Guest Blog by Krista Harper
There are many joys to be had in parenthood, but an exhausting bedtime routine is not one of them. Furthermore, the longer you allow a bedtime routine to drain your energy, as well as your child’s, the harder it will be to transition to a more fulfilling one.
So, before you settle for an exhausting bedtime routine, consider these 7 tips to make bedtime a time of relaxation, as opposed to a battleground.
- Maintain consistency.
Especially with smaller children whose ability to verbalize isn’t developed, keeping a consistent sleep schedule will help your child’s body to recognize bedtime, due to a shift in their circadian rhythm. You can also maintain consistency by incorporating bedtime cues to your routine, such as reading a certain book, a warm bubble bath, or a sleep-friendly snack.
- Consider CBD oil.
If your child tends to become anxious at bedtime, regardless of your efforts to make it more soothing, you might consider trying CBD oil for anxiety and to help them focus on preparing for bed.

→ **THE DATA**
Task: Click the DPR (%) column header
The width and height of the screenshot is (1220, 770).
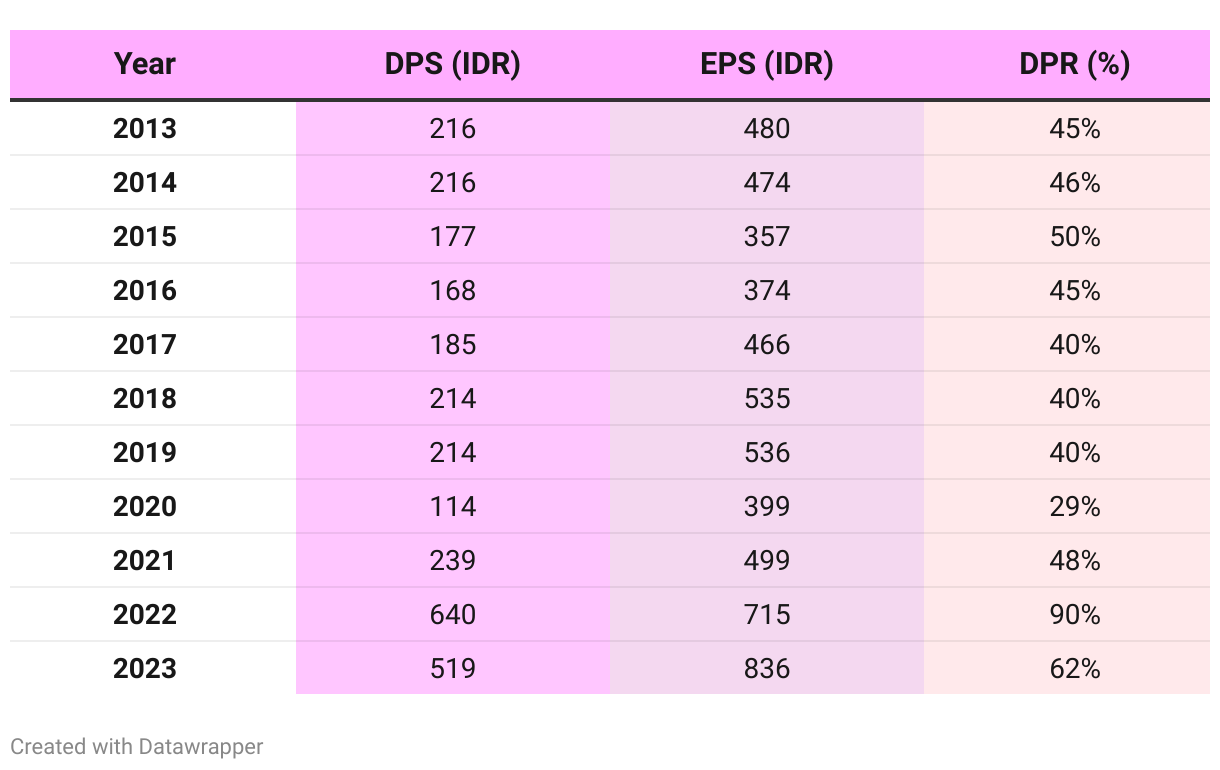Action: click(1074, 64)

---

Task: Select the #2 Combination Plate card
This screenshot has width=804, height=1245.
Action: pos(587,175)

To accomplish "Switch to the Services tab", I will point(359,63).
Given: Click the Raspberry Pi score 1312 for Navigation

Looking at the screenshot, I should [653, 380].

---

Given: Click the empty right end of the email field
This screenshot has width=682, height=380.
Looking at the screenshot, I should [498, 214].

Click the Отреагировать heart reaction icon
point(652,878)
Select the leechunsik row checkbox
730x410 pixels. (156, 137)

→ **WHAT THIS EXERCISE ASKS**
**a.** In the blog post on bedtime tips, why does keeping a consistent sleep schedule help a young child at bedtime? Answer in one to three sentences.
**b.** Translate this sentence from the blog post on bedtime tips into Spanish: "There are many joys to be had in parenthood, but an exhausting bedtime routine is not one of them."
**c.** For each statement, say whether it agrees with the blog post on bedtime tips, answering yes or no and quoting the deciding words from the post.
(i) Reading a certain book can serve as a bedtime cue.
(ii) The longer an exhausting routine goes on, the easier it becomes to switch to a better one.
(iii) CBD oil is suggested for a child who becomes anxious at bedtime.

→ **SOLUTIONS FOR EACH TASK**
**a.** A consistent sleep schedule helps the child's body recognize bedtime because of a shift in their circadian rhythm. The post says this matters especially for smaller children whose ability to verbalize isn't developed.

**b.** La paternidad trae muchas alegrías, pero una rutina agotadora a la hora de dormir no es una de ellas.

**c.**
(i) Yes: "such as reading a certain book, a warm bubble bath, or a sleep-friendly snack."
(ii) No: "the harder it will be to transition to a more fulfilling one."
(iii) Yes: "If your child tends to become anxious at bedtime, regardless of your efforts to make it more soothing, you might consider trying CBD oil for anxiety."